Вообще-то, на это следует заметить, что старый принцип римского права, сформулированный еще великим юристом Ульпианом (170-223), «никто не может дать другому лицу прав больше, чем имеет сам» («Nemo plus juris ad alium transferre potest, quam ipse haberet») вполне применим и здесь. Очевидно, что человек не в состоянии сам для себя устанавливать закон, наказывать самого себя, штрафовать, наделять полномочиями по контролю за действиями других лиц и т.п. Откуда, спрашивается, эти правомочия возникнут у государственных органов, созданных народом?!
Эти сомнения озвучил в свое время и Римский папа Лев XIII (1878-1903): «Нет такого человека, который бы имел в себе или у себя то, благодаря чему другие сознательно отдадут ему свою свободную волю. Один только Бог, как высший Творец и Законодатель, обладает такой властью»[32]. Все было впустую — кто же будет в таких научных вопросах слушать представителя Церкви, пусть даже понтифика?! В противовес звучало «научно-оптимистичное»: «С течением времени все более распространяются и торжествуют начала всеобщего, равного, прямого и тайного избирательного права, т.е. именно условия, благоприятствующие более верному отражению страны в парламенте»[33].
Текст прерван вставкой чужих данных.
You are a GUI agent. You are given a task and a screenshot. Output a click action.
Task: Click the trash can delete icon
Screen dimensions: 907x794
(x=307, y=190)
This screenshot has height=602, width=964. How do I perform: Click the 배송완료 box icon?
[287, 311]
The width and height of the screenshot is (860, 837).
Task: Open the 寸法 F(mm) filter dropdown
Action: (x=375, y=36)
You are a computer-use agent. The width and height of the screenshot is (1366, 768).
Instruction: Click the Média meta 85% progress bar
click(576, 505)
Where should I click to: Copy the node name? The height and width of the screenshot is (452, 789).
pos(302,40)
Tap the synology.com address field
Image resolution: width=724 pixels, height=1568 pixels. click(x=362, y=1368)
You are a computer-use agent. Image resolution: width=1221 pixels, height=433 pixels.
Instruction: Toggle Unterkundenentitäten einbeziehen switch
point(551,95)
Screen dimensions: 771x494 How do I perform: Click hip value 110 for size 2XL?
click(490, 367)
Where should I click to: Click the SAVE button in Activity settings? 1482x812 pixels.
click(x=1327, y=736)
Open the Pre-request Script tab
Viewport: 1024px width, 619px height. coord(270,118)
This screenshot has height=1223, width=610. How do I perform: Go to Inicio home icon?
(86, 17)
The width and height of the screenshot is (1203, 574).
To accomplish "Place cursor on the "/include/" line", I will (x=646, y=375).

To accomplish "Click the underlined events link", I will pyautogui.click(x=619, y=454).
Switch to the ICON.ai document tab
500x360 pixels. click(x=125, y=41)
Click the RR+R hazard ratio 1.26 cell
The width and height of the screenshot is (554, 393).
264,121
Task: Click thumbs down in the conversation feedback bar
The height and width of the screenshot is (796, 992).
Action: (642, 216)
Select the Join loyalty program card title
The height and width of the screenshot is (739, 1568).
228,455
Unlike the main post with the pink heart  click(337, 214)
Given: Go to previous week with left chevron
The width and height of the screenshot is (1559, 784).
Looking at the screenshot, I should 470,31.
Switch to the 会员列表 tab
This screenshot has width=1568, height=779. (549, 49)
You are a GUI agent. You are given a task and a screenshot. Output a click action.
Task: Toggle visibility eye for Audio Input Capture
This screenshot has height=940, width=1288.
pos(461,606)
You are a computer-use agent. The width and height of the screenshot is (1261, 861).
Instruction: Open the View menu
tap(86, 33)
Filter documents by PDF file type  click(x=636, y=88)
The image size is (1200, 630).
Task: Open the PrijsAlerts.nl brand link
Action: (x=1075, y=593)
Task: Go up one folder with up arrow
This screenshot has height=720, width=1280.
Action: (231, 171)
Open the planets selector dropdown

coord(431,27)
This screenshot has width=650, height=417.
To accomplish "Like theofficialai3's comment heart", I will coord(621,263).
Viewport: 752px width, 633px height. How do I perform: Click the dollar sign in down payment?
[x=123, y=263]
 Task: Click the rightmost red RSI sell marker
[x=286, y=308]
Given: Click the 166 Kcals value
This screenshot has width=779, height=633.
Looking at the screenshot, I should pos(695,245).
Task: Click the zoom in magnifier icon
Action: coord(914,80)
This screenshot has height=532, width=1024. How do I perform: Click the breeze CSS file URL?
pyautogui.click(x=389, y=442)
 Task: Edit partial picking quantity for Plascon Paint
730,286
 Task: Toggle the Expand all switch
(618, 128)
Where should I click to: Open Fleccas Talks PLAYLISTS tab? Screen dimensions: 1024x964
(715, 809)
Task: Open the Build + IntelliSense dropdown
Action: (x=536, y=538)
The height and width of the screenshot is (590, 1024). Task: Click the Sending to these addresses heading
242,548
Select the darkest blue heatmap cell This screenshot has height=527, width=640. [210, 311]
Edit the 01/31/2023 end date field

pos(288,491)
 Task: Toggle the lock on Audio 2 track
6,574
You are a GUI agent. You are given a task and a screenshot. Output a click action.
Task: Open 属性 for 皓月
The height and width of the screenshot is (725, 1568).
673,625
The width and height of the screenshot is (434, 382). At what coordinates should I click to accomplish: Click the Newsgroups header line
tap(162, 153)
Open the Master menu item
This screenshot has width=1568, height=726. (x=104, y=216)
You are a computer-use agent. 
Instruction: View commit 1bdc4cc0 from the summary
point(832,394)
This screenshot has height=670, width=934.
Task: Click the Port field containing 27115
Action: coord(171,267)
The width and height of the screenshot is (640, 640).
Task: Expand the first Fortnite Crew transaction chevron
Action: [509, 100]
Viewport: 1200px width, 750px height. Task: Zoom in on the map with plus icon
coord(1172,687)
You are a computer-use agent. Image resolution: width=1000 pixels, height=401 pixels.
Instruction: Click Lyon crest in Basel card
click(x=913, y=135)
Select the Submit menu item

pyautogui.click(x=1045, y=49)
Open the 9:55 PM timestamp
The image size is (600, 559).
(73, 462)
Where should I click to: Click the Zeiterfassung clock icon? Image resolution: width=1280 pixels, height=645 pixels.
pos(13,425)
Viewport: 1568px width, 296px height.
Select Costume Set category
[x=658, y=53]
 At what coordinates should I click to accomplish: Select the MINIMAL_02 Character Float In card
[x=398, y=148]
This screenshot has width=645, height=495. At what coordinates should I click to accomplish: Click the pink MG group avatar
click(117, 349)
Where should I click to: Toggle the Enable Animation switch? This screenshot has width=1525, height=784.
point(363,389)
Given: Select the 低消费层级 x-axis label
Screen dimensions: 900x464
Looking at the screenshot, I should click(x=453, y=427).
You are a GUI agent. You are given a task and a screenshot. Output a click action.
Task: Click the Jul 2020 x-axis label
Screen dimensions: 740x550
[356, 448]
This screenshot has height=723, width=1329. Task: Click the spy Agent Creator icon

Однако проблема усугубляется еще и тем, что, как довольно быстро определили на практике, выявить народную волю – безнадежное дело. Ведь она представляет собой в действительности только волю более многочисленной и более деятельной части народа, волю большинства или волю таких людей, которым удается заставить признать себя за большинство[34]. Пришлось констатировать: «Демократия всегда построена на идее господства большинства»[35].
Увы, вслед за тем с горечью пришлось согласиться с тем, что эта вожделенная власть «большинства» покоится на наименее культурных и развитых в интеллектуальном отношении слоях населения: по той простой причине, что их и в самом деле – всегда в любом государстве и при любом режиме большинство в народе. В результате при демократическом народоправстве решающее значение придается не качеству обсуждаемых вопросов, а количеству голосов, которым решение принимается. И «меньшинство», каким бы просвещенным оно ни было, всегда вынуждено уступить всякому, пусть даже случайному сложившемуся «большинству», не обладающему внутренним единством[36].
Несложно понять, что в этом случае общие интересы государства, как и наиболее просвещенного «меньшинства», к слову сказать, потеряют всякое значение: едва ли можно без насилия над здравым смыслом и совестью доказывать, будто сложнейшие вопросы налогообложения, внешней и внутренней политики, войны и мира найдут объективную и профессиональную оценку в подавляющей массе довольно слабо развитого населения и (или) его представителей[37].
Но и это еще не все. Опять же на практике связка «депутат – избиратели» никак не желала соответствовать доктринальным уверениям, будто парламентарий всего лишь выполняет волю своих доверителей и должен по каждому вопросу справляться относительно их мнения, голосуя соответствующим образом, и никогда – от себя самого. Раньше горячо убеждали, будто «народные представители, посланные в парламент, не могут считать себя уполномоченными на решение вопроса, не предусмотренного избирателями, и, если вопрос этот представляет серьезную важность, необходимо обращение к избирателям для того, чтобы дать им возможность выразить определенным образом свое отношение к нему»[38]. Довольно быстро выяснилось, что этот пассаж целиком принадлежит области фантастики.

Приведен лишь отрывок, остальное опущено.